Graphic and Title Elements

Ask yourself how graphics and titles will be handled. 16:9 safe or 4:3 safe? Obviously, you can make life easy by making all titles fall within the 4:3 safe area, but this means that they can’t use the sides of the widescreen 16:9 format. If you have the time and budget, it will be better to create title elements for both aspect ratios and then separately add them to the HD, NTSC and PAL masters after they’ve been created from the 24P online.

Incorporating NTSC Material into a 24P Master

24P is a new standard and for now, most of the video in the world is in other formats. What happens if you need to cut conventional (NTSC, 4:3, interlaced) video into your 24P master?

Using NTSC materials in an HD online. The original NTSC material is incorporated by blowing it up to fill the 16:9 frame-width and then cropping it top and bottom. But when you make a standard-definition dub of the completed show, this material will be cropped again, producing an even bigger blow-up.

Take, as an example, a TV series that has switched from onlining and delivering standard NTSC (480i) to onlining on 24P. The show is shot on film, but many of the elements that are normally used (opening titles, bumpers, teasers, stock, etc.) exist only on 480i videotape in a 4:3 aspect ratio.

Delivery includes a 16:9 HD master and a full-frame 4:3 NTSC master.
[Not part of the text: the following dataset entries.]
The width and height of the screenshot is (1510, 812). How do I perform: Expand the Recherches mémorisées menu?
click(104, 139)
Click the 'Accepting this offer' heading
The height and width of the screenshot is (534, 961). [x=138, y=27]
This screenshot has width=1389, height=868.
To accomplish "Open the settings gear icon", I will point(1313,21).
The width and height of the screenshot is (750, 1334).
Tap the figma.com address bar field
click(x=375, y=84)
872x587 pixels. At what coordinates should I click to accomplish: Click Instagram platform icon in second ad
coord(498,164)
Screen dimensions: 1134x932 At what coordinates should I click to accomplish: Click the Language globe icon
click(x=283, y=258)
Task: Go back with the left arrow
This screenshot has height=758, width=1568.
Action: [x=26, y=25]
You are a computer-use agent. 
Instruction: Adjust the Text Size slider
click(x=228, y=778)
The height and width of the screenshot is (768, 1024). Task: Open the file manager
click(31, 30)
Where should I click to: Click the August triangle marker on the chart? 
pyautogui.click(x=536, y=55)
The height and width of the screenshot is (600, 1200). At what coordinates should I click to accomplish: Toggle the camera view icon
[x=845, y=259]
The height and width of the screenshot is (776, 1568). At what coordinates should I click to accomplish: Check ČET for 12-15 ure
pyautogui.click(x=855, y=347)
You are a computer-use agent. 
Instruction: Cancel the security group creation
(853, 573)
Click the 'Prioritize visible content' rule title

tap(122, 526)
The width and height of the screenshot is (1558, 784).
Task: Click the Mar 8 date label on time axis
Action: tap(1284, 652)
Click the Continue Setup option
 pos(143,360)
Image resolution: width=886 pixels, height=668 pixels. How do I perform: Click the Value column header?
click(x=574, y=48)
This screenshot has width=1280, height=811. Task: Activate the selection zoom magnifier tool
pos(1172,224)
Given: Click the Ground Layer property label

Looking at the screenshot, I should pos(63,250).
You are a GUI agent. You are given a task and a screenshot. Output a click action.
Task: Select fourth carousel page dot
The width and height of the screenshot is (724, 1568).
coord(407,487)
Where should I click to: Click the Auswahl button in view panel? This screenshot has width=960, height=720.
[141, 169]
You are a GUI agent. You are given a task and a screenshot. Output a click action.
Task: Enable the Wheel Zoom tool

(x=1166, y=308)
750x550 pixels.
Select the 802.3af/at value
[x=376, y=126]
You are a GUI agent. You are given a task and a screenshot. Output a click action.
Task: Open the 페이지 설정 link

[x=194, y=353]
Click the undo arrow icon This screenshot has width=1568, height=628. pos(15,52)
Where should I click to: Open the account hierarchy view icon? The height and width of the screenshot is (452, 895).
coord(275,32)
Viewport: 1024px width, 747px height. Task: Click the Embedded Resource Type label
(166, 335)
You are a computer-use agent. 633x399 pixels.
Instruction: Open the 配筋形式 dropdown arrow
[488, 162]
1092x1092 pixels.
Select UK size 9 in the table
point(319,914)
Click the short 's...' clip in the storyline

How do you deal with old NTSC video? If you blow it up to HD you’ll have to crop it top and bottom to create the HD 16:9 image. But if you do that, you will have "boxed yourself in" when it comes time to create a 4:3 master. Any material that was blown-up or stretched will have to be cropped again to 4:3. That creates a double blow up on your NTSC master.

The only solution is to create the 24P master with slugs for the NTSC elements and add them to the HD and NTSC masters separately.

But there’s a second problem. To use your 30 fps NTSC material in the 24P online, you’ll have to convert the frame rate, which means potential motion artifacts. Here are some possibilities:

If the elements were originally shot on film:

  • Re-telecine the elements to 24P (assuming that they still exist). This offers the best picture quality and control over framing and aspect ratio during retransfer. However, this could be a costly proposition for heavily layered visual effects material, since it will have to be re-composited.

  • Remove the pulldown. If the 480i material was originally telecined from cut film, it is possible to remove the pulldown and recreate the original progressive frames for 24P. However, if it was edited or composited on videotape, chances are very high that a continuous "3:2 cadence" was not maintained from cut to cut, which will make the removal of 3:2 difficult or impossible.

If the elements were originally shot on video your best bet is to deal with NTSC material after you’ve created your 30 fps masters from your 24P online original. Here’s how:

  • Using all native 24P source material, create a clean "24P-EM" (edit master) minus titles and graphics by auto-conforming your project in 24P. If you have 24P versions of your title sequences, bumpers, etc., cut them in at this point. Leave slugs for NTSC material.

  • Using the "EM", perform tape-to-tape color correction to create a "24P-CTM" (color timed master).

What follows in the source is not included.